| 任务说明 |
把列表中从含有“Open the 游戏活动 events menu”的那一行起、到含有“point(326,240)”的那一行止的各行原样重写一遍，首尾两行都算在内。

⟨

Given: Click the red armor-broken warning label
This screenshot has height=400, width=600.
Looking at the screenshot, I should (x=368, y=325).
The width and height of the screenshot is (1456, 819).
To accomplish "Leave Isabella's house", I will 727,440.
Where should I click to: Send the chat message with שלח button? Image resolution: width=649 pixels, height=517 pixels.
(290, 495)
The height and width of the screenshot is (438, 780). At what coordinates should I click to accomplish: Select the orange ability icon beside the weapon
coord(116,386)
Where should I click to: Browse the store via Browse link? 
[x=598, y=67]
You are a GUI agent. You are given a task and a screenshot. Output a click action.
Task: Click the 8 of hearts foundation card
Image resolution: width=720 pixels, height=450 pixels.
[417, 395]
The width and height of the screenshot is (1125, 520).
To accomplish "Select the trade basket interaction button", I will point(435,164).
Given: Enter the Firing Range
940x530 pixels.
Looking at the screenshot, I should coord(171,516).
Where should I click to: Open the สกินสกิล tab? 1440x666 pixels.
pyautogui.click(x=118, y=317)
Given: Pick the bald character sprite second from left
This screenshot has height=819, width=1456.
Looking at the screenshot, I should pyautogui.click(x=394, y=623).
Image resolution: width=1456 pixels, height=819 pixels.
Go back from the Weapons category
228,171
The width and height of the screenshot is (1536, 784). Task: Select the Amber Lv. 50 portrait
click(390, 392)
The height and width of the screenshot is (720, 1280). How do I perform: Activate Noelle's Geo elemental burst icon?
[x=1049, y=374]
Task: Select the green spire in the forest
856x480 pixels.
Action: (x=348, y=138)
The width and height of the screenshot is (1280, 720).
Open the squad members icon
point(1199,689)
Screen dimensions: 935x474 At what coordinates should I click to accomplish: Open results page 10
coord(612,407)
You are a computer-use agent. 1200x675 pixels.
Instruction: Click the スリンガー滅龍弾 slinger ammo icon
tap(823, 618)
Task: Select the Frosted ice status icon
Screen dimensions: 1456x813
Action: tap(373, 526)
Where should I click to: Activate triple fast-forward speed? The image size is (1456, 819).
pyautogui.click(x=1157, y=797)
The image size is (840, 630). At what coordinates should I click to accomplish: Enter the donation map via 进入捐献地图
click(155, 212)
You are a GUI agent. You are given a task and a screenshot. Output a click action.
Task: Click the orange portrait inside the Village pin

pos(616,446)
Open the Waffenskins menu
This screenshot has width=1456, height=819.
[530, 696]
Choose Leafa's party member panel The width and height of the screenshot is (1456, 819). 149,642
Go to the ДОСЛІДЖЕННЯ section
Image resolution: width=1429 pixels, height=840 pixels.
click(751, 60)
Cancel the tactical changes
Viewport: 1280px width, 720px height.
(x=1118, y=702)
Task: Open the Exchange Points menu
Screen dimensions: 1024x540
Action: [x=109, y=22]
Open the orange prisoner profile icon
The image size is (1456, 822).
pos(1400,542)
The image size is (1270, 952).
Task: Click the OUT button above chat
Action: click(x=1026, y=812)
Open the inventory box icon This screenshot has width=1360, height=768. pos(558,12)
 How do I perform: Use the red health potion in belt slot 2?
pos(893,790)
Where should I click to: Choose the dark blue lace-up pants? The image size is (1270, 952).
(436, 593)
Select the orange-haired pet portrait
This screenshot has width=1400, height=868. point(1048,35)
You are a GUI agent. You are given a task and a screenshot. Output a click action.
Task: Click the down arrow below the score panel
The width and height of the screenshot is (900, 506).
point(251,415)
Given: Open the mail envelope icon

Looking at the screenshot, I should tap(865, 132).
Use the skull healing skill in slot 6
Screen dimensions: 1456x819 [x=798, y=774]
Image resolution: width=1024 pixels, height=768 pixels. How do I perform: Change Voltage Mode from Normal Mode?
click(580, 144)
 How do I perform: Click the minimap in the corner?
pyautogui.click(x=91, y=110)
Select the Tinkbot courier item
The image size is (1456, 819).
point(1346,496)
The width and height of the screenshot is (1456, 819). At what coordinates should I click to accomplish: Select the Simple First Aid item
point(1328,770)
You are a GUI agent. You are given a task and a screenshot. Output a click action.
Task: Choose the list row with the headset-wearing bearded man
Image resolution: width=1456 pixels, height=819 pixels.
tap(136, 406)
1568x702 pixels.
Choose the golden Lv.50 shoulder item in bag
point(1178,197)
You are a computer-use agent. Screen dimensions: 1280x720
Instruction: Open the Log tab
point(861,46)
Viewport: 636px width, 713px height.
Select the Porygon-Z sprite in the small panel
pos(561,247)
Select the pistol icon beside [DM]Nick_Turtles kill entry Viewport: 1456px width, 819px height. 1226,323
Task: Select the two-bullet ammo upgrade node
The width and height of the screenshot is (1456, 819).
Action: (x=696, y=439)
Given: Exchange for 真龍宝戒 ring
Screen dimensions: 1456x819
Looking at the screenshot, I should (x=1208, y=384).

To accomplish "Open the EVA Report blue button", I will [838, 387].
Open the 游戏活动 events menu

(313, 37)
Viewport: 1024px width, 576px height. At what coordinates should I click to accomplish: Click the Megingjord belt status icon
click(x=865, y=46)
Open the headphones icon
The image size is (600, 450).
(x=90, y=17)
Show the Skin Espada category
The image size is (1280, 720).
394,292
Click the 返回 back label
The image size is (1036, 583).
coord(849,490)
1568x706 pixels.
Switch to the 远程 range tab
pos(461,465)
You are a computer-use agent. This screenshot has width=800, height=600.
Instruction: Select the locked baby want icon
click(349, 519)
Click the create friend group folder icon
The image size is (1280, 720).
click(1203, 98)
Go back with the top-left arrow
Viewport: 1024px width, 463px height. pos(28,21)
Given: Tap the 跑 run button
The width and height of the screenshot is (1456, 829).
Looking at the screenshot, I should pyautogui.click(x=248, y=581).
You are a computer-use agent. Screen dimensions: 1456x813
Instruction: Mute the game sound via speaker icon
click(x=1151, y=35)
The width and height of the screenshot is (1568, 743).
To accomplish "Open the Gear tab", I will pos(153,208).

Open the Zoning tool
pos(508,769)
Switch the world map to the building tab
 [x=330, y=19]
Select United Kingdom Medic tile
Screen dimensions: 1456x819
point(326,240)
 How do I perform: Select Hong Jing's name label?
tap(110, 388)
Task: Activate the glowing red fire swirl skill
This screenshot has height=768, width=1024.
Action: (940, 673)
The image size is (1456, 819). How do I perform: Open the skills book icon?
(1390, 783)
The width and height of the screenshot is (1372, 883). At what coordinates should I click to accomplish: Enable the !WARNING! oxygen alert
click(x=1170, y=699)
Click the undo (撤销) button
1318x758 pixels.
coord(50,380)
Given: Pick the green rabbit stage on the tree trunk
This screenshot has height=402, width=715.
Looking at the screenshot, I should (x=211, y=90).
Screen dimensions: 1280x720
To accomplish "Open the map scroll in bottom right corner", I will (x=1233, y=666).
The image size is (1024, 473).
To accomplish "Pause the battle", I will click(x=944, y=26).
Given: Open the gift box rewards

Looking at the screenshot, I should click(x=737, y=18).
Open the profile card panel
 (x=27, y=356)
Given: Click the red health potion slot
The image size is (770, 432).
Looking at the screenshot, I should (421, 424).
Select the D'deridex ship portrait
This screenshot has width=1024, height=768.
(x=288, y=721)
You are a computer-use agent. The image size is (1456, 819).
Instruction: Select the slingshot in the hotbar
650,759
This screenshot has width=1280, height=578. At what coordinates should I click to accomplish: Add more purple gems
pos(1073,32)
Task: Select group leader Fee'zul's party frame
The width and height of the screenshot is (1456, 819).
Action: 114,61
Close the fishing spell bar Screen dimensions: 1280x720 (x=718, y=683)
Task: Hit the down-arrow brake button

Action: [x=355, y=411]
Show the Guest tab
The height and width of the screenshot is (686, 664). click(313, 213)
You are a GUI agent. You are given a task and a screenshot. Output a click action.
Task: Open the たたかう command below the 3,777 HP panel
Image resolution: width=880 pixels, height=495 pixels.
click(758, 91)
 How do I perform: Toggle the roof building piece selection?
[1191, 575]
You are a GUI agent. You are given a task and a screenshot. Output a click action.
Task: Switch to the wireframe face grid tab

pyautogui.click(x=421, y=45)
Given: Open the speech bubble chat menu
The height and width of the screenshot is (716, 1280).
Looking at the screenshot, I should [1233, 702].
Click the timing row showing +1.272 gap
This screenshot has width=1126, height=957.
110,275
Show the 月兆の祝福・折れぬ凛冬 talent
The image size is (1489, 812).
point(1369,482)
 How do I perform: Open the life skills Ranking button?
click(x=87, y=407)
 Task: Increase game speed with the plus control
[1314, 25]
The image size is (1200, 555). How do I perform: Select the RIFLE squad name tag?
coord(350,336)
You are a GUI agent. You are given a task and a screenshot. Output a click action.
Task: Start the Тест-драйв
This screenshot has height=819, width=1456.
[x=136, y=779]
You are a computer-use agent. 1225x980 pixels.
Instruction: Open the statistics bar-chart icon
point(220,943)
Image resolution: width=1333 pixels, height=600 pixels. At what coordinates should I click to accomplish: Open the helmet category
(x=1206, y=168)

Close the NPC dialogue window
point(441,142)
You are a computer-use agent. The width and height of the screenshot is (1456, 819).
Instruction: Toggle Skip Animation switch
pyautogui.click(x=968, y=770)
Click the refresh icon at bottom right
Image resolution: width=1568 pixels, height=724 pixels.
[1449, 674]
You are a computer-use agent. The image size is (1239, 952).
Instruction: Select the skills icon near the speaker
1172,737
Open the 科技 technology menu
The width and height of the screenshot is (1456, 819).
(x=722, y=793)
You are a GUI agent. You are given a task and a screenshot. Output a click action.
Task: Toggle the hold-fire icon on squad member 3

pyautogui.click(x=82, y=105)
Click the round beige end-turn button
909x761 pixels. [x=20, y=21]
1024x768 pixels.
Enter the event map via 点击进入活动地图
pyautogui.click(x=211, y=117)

⟩

| 完成结果 |
Open the 游戏活动 events menu

(313, 37)
Viewport: 1024px width, 576px height. At what coordinates should I click to accomplish: Click the Megingjord belt status icon
click(x=865, y=46)
Open the headphones icon
The image size is (600, 450).
(x=90, y=17)
Show the Skin Espada category
The image size is (1280, 720).
394,292
Click the 返回 back label
The image size is (1036, 583).
coord(849,490)
1568x706 pixels.
Switch to the 远程 range tab
pos(461,465)
You are a computer-use agent. This screenshot has width=800, height=600.
Instruction: Select the locked baby want icon
click(349, 519)
Click the create friend group folder icon
The image size is (1280, 720).
click(1203, 98)
Go back with the top-left arrow
Viewport: 1024px width, 463px height. pos(28,21)
Given: Tap the 跑 run button
The width and height of the screenshot is (1456, 829).
Looking at the screenshot, I should pyautogui.click(x=248, y=581).
You are a computer-use agent. Screen dimensions: 1456x813
Instruction: Mute the game sound via speaker icon
click(x=1151, y=35)
The width and height of the screenshot is (1568, 743).
To accomplish "Open the Gear tab", I will pos(153,208).

Open the Zoning tool
pos(508,769)
Switch the world map to the building tab
 [x=330, y=19]
Select United Kingdom Medic tile
Screen dimensions: 1456x819
point(326,240)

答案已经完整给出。